This subject has been brought up time and time again . However it is so important that we will devote this e-mail to the subject . In Regina , I thought there was 14 spades in the deck and made a false claim in 3NT when I had 9 top tricks . This of course was a 12 imp loss . I was annoyed at myself , the two opponents were Vinnie & Vinnie and they gave me a rough time , the director came and gave me a rough time , Mr. Jones did not give me a rough time . Why , because partners are not allowed to do that . The Vinnies being friends & opponents are allowed to give me a rough time , the director can rule against me and thats fine , my team mates can laugh at me and thats fine too - but no words from my partner .
Bridge at a high level is tough enough so you need all the help you can get . Sarcasm , anger or pointing out mistakes by partner is so out of line that it defies description . Attacks on partners ego is damaging to the partnership and the team . To say that after all , a partner is human and if a comment slips out in the heat of the battle that is all right.
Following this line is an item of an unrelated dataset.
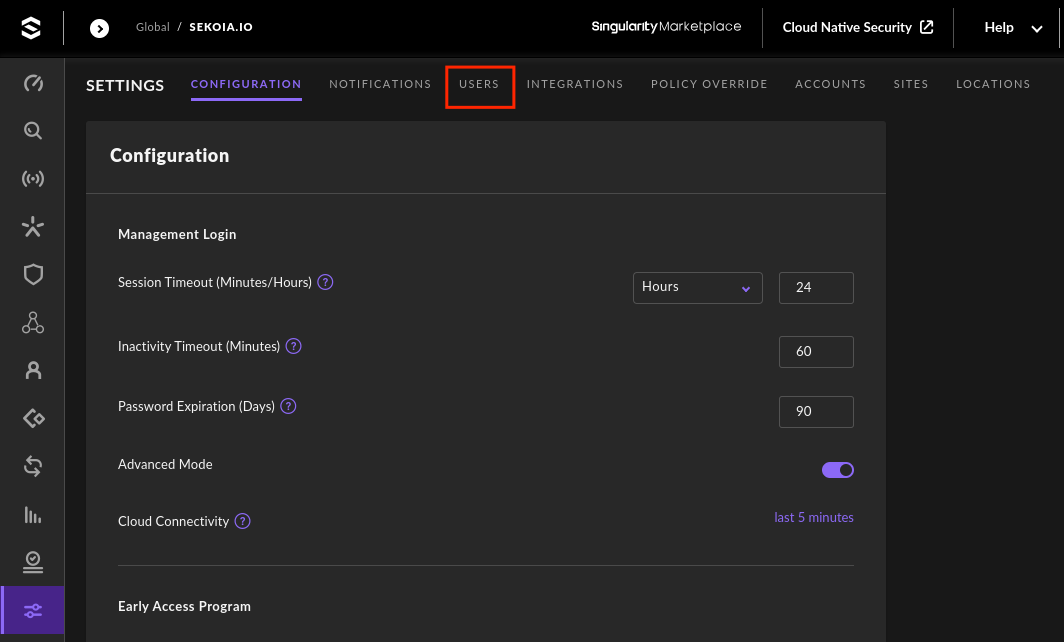Click help icon beside Session Timeout

325,282
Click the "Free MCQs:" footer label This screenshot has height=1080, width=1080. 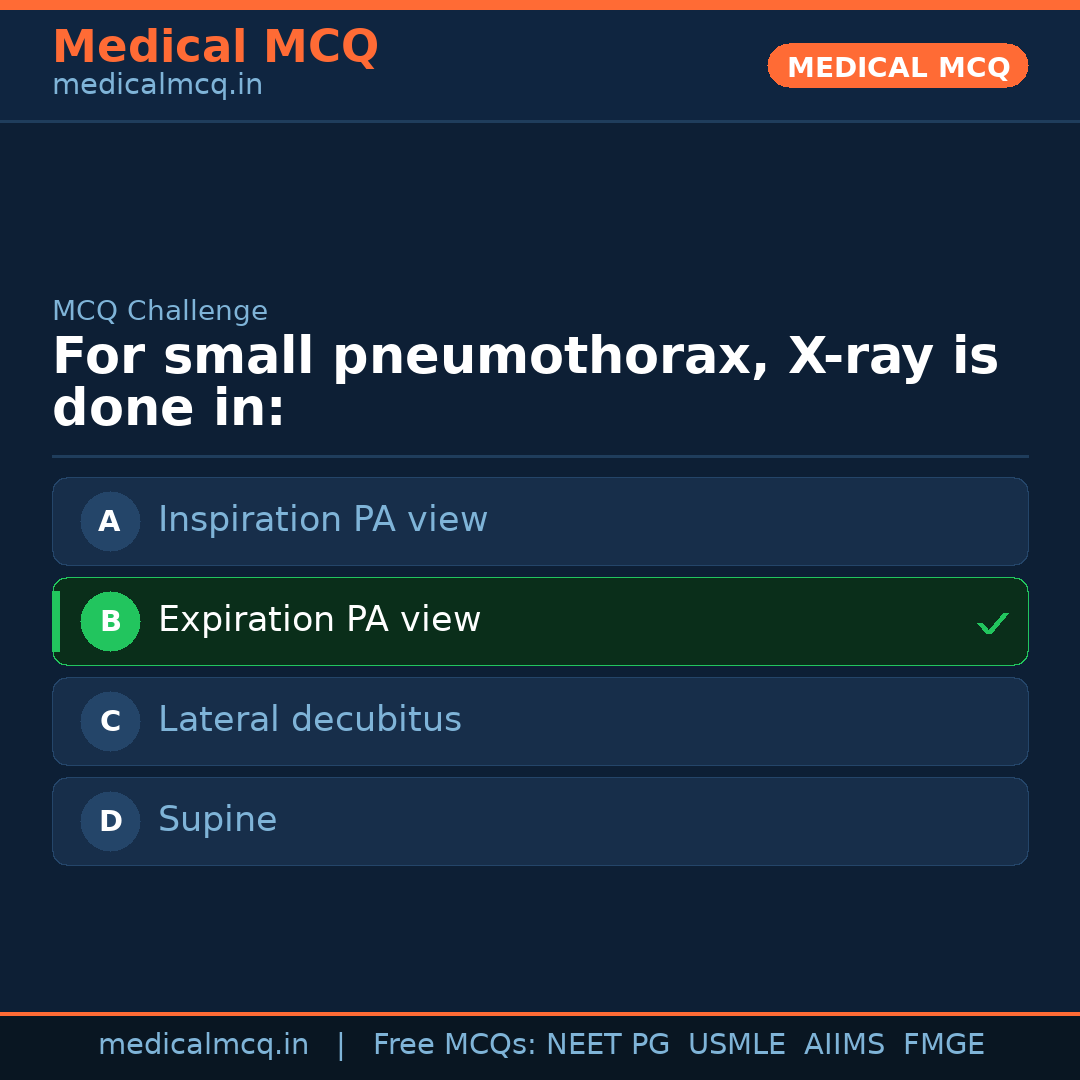tap(455, 1045)
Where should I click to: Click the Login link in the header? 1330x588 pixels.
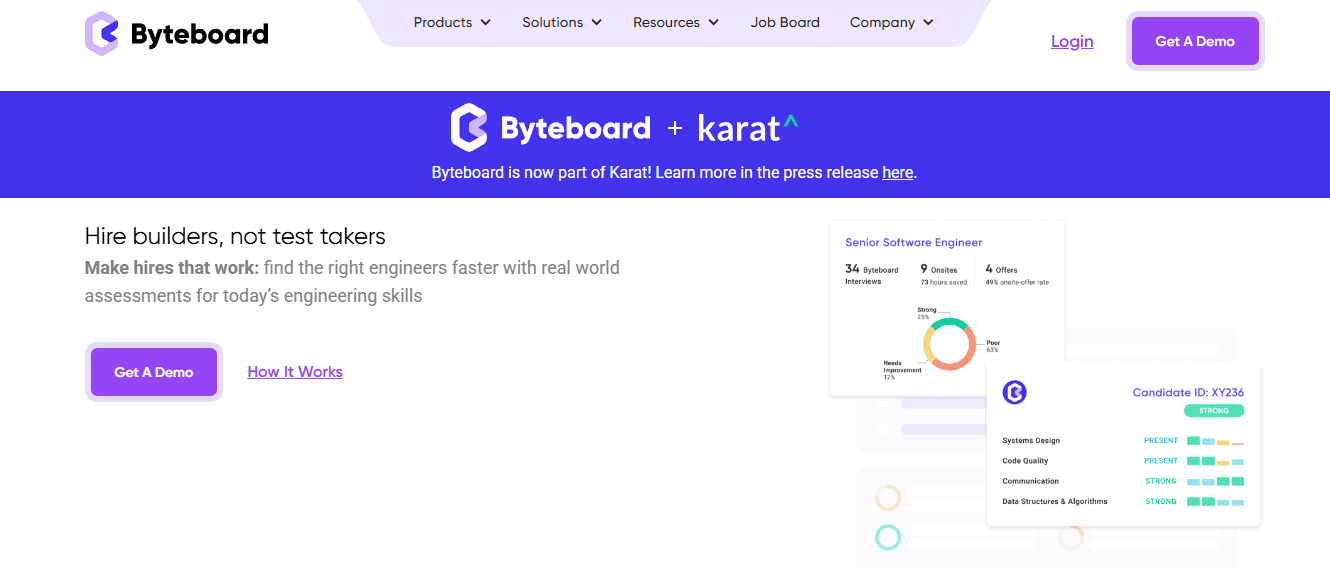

No it is not ! No excuses . It is just not done . Period , end of story .
Klimo gets really intense at high level competition . He goes for a walk rather than saying something damaging at the table. As long as partner does not take that as a personal insult , then thats all right . If you must say something to partner , wait a few boards to cool things down and then ask the opponents to be excused and take a few minutes to discuss the situation . This would probably be a defensive mistake that the partnership would like to clear up so that it does not happen again . However , do it away from the table !
Opponents have a killer instinct . If you show displeasure to partner it gives them a psychological boost . Shaking partners confidence is ridiculous at any sport . Partner needs an ego to keep performing at a high level . The hands are going to be discussed later in the bar anyway so wait until then . Obnoxious manerisms or comments will not win friends or influence partners.
Rationalizations or apologies are not really necessary at the table either . If you chose a line of play that was reasonable but did not make it , I do not feel it is necessary for you to defend yourself to partner at the table . She does not think you are an idiot or she would not be playing with you in the first place ! You compete with the opponents not your partner ! A bridge partnership is not a Master/Slave relationship where one partner is the bridge "god" and only he/she is right . First of all that is a sickness if a partner thinks that way and detracts very much from the enjoyment of the game . If a partner is a superior bridge player than all the more reason to "hide that fact" from partner . She does not need you to show off your vast knowledge of the game of bridge at the table . This puts one partner in the dominant position . The word partnership means equality and the bridge table is no place to play control games . A person can sense a lack of respect , distrust or a lack of confidence . Learn from the Poker players and keep a poker face and do not show annoyance at partner . A.J Simon in his book "Why you lose at bridge" devoted many chapters on the subject which he called Humanics . The primary reason why you lose at bridge is not proper feeding and care of your partner ...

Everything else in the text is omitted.